New Security Council Members (and a Discussion Question)

Should the UN expand the number of permanent Security Council members?

Via the BBC:  Five new members voted on to UN Security Council

The five new members:  Germany, India, South Africa, Colombia and Portugal.

These are, obviously, for the non-permanent seats (two year terms).

Question for discussion:  should the number of permanent seats on the Security Council be expanded?  As the story notes:

Brazil, Germany, India and Japan have all argued that they should have a permanent seat on the council.

There is something to the notion that the Security Council’s current permanent membership is an anachronism.  Specifically the permanent members go their seats by being the victors in WWII:  China, Britain, France, the US and Russia.

Thoughts?

FILED UNDER: Africa, United Nations, World Politics, , , , , , , , , , ,
Steven L. Taylor
About Steven L. Taylor
Steven L. Taylor is a Professor of Political Science and a College of Arts and Sciences Dean. His main areas of expertise include parties, elections, and the institutional design of democracies. His most recent book is the co-authored A Different Democracy: American Government in a 31-Country Perspective. He earned his Ph.D. from the University of Texas and his BA from the University of California, Irvine. He has been blogging since 2003 (originally at the now defunct Poliblog). Follow Steven on Twitter

Comments

  1. PD Shaw says:

    I don’t have any problem with expansion, but I think as a practical matter it would take a war to create the concensus needed fot it to happen. Brazil is not a great power, and there are certainly a few other Latin American countries that might feel close enough in power to challenge the assignment of the “Latin American” permanent seat. I also wonder how the Islamic world would react to an Indian seat, or maybe even the Far East as to Japan.

  2. James Joyner says:

    I addressed this a couple years back in a post titled “Expand the Security Council? Non. The G8? Oui.”

    The key bits:

    While academically sound, this proposal is a non-starter as a matter of practical politics. While it’s doubtful that, if starting from scratch, we’d chose to give the U.S., U.K., France, China, and Russia a veto power while leaving Germany, Japan, and India on the outside looking in, it’s is a Pandora’s Box we can not afford to open. Presumably, no current Permanent Member will be kicked off. Who, then, to let in?

    Sarkozy suggests the Group of Four — Germany, Brazil, India, and Japan — plus “a major African country” to be named later. Germany and Japan, both of whom have robust economies and are solid democracies with strong institutions, seem obvious. India, much less so, but it does have a population approaching one billion and has been a democracy (more or less) for decades. Brazil is the Latin American choice du jour, although it’s hardly in the same league as the others. And, yes, we’d almost have to include an African representative out of diversity. Nigeria, with its oil wealth, is the obvious candidate but only because the field is so weak.

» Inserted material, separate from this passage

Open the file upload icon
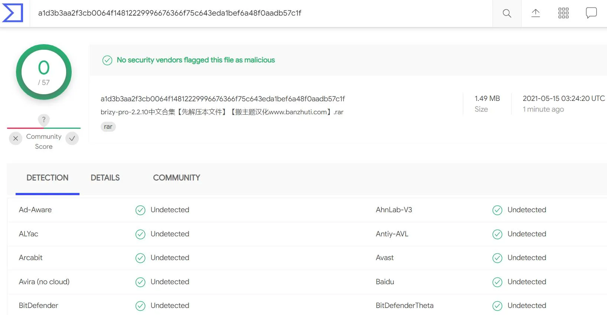The width and height of the screenshot is (607, 315). pos(535,13)

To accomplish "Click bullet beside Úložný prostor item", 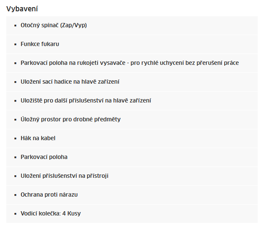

    The politics of expansion are just too messy. Once we establish the principle that the Permanent Member club is open to periodic reexamination — but, of course, not contraction — it’s difficult to see how it ends. Nigeria and Brazil are the logical diversity candidates, although that wouldn’t have been the case a decade ago and might not be a decade from now. And if we let in two states with relatively small economies and no global military reach, how do we deny at least a half dozen other applicants?

    And that’s the not worst of the problems.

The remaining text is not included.